Integration of CB-based supramolecular chemistry with modern processing techniques—3D and 4D printing, electrospinning, microfluidic templating—could enable fabrication of complex geometries and programmable, shape-changing structures [34]. The dynamic nature of CB crosslinks makes these materials particularly suited for responsive 4D printing, wherein the fourth dimension is time-dependent shape change driven by stimuli [3].

6.3. Multi-Component Adaptive Composites

Future supramolecular composite materials will likely leverage CB[n] not only as primary crosslinkers but also as responsive interfacial agents connecting multiple phases (polymers, nanoparticles, cells). Hierarchical assembly of CB-mediated structures could yield self-organizing, self-diagnosing materials capable of adapting to changing mechanical or chemical demands [35].

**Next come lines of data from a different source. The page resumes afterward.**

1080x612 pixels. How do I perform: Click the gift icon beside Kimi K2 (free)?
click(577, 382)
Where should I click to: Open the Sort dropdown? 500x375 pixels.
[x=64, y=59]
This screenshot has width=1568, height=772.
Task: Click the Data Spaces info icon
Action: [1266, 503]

6.4. Mechanistic Understanding and Modeling

Quantitative models linking molecular-scale host–guest binding kinetics to macroscopic network mechanics and healing behavior remain underdeveloped. Advances in molecular dynamics simulation, coupled with experimental studies of crosslink dynamics under load, will improve predictive design of CB-based composites with target properties [38,39].

7. Conclusions

Cucurbituril-based supramolecular polymer gels represent a mature yet rapidly evolving class of composite materials that elegantly unite supramolecular chemistry with materials science. The rigid, well-defined structure of CB[n] hosts, combined with facile synthetic tuning of guests and polymer backbones, enables precise engineering of network properties—stiffness, self-healing, and stimuli-responsiveness—at multiple length scales. The review has traced the evolution from CB[n] synthesis through design principles to contemporary applications spanning biomedicine, soft electronics, and environmental technologies.

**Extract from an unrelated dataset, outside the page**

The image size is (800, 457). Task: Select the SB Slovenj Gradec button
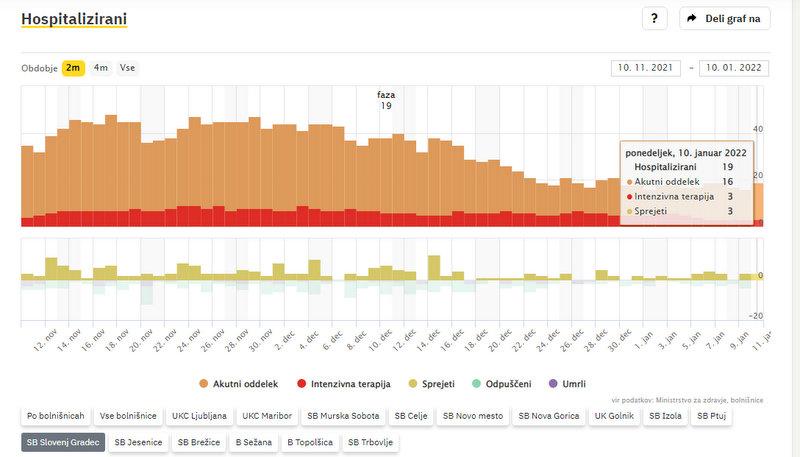pos(63,441)
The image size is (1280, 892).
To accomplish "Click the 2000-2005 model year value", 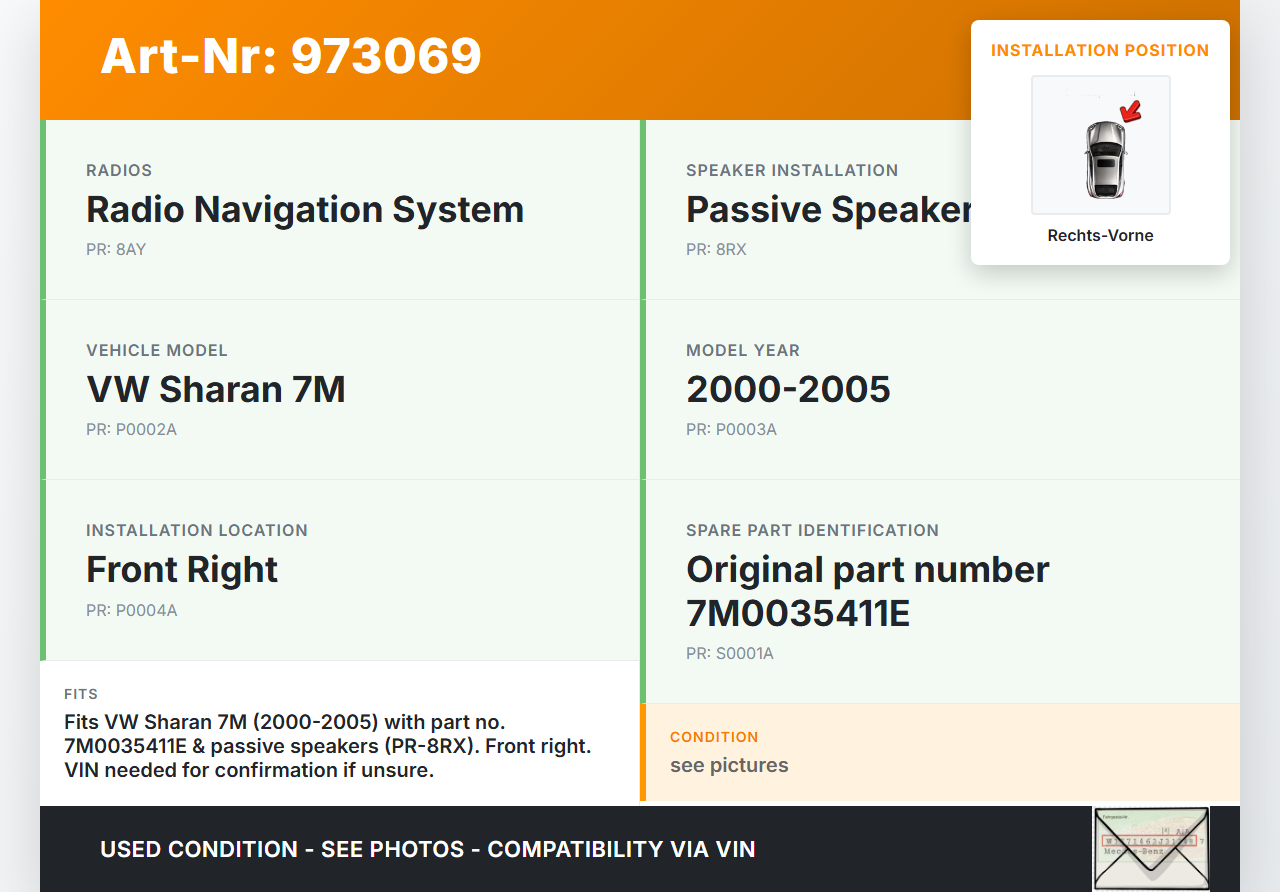I will pos(788,390).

Key advances—improved green syntheses, sophisticated functionalization strategies, and integration with secondary fillers—continue to expand the functional palette of these materials. Realizing the full promise of supramolecular gels will require coordinated efforts in synthetic chemistry (scalable, green production of specific CB[n] hosts), materials science (rational network design guided by modeling), and processing innovation (3D/4D printing, continuous manufacturing). The supramolecular approach to composite design, embodied by cucurbituril gels, portends a future in which dynamic, reversible, and responsive materials form the basis of adaptive technologies across healthcare, robotics, and environmental remediation.